Communications interrompues
La vallée de l’Oronte est la région la plus préoccupante, car à partir de décembre elle a été coupée de toutes communications. Les chrétiens ont enduré beaucoup de souffrances. Les franciscains sont présents dans quatre villages : Jisr el-Choughour (qui est le centre principal de la région), Ghassanieh, Knayeh et Yacoubieh. Celui qui arrive à s’enfuir se dirige d’abord vers Lattakieh, sur la côte, qui est aujourd’hui le lieu le plus calme en Syrie. Le couvent de Knayeh, en ce moment, accueille une centaine de personnes, des chrétiens et des musulmans sunnites et alaouites ensemble. “Ils arrivent à vivre ensemble parce que le prêtre a catégoriquement interdit à tout le monde de parler politique au monastère, explique Halim. Mais ils manquent de tout : de pain, d’eau et d’électricité. Les frères et religieuses franciscains font tout leur possible pour leur procurer des médicaments et des produits de première nécessité.”
Les chrétiens du village de Yacoubieh vivent une situation particulièrement dramatique, ont rapporté début janvier les journaux libanais. Les nombreux chrétiens qui vivent encore là-bas (environ 5 000 il y a peu), n’ont plus aucun moyen de communication : tout leur manque, à commencer par la nourriture. Ils ont lancé un appel à la Communauté Internationale.

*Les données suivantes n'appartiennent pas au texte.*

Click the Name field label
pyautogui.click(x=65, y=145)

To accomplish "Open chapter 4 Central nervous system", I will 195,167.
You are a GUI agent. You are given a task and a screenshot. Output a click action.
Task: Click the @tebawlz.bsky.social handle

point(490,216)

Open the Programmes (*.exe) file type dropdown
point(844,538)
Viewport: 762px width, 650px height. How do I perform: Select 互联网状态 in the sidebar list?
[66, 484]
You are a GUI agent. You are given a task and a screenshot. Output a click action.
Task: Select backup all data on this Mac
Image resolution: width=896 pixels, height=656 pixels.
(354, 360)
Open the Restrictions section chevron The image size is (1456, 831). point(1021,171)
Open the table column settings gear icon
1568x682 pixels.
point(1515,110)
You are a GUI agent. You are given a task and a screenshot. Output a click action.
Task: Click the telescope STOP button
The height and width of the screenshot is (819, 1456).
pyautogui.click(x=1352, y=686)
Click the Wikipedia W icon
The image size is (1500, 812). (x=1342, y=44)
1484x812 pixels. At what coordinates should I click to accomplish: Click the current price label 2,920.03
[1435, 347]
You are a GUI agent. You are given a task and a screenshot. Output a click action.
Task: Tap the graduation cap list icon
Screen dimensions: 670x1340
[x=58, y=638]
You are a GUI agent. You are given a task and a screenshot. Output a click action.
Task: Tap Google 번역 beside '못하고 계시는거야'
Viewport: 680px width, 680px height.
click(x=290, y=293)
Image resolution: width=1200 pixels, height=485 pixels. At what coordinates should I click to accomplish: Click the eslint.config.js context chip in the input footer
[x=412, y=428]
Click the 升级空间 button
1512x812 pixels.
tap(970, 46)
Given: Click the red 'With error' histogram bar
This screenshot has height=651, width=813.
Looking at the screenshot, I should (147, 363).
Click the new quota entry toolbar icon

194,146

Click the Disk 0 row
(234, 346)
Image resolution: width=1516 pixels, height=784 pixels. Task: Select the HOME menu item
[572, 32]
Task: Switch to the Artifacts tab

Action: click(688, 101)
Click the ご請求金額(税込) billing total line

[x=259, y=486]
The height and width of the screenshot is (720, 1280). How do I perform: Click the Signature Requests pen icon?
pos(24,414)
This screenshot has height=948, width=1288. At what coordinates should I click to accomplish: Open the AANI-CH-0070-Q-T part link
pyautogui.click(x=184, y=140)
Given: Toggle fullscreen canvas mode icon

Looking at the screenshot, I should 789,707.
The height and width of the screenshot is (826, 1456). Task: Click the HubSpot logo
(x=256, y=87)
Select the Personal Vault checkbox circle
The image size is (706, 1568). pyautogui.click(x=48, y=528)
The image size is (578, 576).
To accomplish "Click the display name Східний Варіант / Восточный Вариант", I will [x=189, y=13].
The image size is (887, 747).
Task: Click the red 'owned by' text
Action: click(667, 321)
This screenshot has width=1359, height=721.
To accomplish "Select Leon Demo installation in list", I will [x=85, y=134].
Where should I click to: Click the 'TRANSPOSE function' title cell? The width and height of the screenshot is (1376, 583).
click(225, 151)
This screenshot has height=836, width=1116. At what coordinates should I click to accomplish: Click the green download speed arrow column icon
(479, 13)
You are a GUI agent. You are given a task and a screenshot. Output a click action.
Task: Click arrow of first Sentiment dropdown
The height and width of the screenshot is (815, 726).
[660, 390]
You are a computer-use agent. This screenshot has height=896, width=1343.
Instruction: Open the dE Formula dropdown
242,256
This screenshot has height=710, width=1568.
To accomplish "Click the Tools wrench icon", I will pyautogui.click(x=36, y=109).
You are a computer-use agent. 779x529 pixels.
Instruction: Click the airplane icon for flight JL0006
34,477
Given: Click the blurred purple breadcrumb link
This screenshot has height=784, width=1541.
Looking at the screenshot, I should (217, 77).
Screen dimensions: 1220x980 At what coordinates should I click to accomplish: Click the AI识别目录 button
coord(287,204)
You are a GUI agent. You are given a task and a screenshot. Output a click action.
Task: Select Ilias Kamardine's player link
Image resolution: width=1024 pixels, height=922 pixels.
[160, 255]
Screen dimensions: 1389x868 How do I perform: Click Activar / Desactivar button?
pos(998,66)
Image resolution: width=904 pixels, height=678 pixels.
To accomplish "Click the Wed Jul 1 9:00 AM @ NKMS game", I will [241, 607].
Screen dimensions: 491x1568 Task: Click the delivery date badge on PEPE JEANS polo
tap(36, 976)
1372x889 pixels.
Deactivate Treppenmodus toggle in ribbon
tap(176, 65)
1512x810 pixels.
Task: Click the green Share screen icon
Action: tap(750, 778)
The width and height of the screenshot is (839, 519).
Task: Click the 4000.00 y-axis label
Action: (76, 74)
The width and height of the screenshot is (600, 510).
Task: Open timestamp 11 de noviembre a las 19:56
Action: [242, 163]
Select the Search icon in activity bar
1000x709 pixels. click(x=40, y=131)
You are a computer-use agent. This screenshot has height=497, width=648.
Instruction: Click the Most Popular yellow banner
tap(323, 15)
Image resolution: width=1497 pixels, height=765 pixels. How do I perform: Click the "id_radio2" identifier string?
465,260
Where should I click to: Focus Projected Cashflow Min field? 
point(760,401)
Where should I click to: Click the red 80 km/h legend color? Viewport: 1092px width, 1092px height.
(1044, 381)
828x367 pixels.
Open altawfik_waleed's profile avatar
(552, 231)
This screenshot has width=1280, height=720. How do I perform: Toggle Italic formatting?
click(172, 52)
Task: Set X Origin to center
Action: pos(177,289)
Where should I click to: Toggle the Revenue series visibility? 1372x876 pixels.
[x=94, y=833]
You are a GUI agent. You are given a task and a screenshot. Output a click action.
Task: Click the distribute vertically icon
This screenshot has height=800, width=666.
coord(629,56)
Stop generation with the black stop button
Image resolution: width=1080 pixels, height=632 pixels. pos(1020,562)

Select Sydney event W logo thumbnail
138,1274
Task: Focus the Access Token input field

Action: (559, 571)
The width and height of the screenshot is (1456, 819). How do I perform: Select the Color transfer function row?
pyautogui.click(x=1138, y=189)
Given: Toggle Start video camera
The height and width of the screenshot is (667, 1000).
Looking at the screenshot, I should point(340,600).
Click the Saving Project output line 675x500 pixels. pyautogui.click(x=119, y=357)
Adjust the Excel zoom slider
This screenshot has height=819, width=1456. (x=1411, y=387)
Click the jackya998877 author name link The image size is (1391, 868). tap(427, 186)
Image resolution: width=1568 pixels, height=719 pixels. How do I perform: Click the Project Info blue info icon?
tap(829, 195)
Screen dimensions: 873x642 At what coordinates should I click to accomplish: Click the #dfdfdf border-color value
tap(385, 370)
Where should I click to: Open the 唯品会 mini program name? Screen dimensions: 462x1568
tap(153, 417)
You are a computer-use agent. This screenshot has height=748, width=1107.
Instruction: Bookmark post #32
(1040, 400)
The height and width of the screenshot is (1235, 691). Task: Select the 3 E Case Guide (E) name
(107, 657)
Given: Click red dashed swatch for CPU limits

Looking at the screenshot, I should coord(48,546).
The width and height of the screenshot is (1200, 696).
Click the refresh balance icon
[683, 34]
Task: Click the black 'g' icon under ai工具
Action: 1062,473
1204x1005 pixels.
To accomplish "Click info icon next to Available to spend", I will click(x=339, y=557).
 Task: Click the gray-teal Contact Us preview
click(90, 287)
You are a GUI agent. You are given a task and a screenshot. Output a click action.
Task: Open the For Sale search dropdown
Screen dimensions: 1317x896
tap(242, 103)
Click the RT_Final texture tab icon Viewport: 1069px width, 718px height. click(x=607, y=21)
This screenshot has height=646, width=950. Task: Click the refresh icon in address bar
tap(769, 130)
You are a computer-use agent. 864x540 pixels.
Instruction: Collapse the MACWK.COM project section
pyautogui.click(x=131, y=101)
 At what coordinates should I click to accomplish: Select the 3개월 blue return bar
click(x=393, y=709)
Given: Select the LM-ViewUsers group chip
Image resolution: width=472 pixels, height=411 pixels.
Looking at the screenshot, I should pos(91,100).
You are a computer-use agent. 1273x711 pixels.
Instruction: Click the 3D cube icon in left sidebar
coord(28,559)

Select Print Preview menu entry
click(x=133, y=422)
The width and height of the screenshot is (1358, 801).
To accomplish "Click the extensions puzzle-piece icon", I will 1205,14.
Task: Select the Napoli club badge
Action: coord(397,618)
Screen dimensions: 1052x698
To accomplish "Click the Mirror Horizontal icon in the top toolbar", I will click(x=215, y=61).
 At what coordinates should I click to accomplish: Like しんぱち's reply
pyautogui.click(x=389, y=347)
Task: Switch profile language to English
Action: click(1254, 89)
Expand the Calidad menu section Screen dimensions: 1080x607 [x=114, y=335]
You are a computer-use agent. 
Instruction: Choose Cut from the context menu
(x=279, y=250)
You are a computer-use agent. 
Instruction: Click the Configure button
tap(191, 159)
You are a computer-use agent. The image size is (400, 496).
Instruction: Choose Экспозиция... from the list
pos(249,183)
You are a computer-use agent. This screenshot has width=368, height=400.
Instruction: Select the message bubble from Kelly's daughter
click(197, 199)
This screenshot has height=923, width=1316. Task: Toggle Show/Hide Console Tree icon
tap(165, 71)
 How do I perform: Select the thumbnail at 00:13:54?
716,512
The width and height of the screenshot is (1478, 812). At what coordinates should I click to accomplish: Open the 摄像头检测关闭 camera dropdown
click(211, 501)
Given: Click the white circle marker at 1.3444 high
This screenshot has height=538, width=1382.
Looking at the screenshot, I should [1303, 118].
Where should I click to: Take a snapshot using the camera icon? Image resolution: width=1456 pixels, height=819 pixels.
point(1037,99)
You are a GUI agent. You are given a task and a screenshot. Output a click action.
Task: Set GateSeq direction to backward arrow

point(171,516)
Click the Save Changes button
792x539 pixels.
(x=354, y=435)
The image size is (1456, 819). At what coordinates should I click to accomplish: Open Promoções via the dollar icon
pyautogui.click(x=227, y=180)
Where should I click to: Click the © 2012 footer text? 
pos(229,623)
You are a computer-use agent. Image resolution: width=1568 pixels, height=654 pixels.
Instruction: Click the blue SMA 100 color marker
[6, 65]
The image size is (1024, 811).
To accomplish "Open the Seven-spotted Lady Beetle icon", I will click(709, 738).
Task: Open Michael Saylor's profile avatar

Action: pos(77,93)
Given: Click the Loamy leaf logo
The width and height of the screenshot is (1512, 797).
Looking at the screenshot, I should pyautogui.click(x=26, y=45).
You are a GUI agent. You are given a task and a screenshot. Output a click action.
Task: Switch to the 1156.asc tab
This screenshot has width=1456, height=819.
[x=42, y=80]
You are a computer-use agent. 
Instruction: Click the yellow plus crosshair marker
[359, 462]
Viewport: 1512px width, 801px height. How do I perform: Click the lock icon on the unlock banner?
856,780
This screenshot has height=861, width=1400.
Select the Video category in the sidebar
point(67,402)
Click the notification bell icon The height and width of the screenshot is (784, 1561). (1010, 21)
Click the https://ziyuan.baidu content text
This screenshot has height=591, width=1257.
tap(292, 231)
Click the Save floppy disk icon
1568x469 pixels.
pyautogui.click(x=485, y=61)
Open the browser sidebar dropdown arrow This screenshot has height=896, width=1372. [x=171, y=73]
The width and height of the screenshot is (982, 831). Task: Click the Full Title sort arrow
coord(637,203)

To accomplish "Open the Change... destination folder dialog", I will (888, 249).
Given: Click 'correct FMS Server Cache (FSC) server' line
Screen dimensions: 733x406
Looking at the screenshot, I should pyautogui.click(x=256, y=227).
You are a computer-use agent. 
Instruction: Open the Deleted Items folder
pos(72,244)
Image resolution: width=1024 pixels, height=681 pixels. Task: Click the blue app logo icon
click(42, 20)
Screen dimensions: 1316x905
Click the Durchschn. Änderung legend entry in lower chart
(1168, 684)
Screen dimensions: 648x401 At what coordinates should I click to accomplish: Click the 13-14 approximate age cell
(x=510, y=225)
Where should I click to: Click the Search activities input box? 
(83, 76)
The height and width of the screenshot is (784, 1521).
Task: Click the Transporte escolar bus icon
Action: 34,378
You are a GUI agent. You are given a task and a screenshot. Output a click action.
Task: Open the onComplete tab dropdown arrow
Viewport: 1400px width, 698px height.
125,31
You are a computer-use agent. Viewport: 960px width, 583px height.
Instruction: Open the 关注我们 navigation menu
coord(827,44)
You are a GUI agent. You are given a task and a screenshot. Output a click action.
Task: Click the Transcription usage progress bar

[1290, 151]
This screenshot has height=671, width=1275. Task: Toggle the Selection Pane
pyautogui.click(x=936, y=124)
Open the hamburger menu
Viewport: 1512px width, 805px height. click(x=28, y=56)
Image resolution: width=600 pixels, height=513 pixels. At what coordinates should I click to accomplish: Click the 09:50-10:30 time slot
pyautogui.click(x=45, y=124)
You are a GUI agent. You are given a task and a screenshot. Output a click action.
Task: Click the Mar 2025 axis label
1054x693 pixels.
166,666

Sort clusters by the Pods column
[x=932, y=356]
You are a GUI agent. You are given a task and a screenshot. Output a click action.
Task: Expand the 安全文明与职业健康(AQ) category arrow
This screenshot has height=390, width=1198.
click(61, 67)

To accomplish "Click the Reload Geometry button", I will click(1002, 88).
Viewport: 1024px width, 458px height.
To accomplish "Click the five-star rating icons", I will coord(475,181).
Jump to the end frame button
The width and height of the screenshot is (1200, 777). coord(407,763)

“Dans de nombreux villages, des révolutionnaires ont séquestré des jeunes chrétiens et les ravisseurs exigent des rançons énormes pour libérer les jeunes garçons…. Parfois ils entrent dans un village et ordonnent aux chrétiens de quitter le pays sous quelques heures. Ils prennent les églises et les transforment en dépôts d’armes. De tels incidents sont survenus sur les territoires de Hama, Homs et Idlib, à la frontière avec la Turquie. C’est ainsi que les différents villages chrétiens se sont vidés… Notre travail d’accueil au service de toute la population, en particulier de ceux qui sont persécutés, permet souvent aux gens de ne pas quitter le pays.”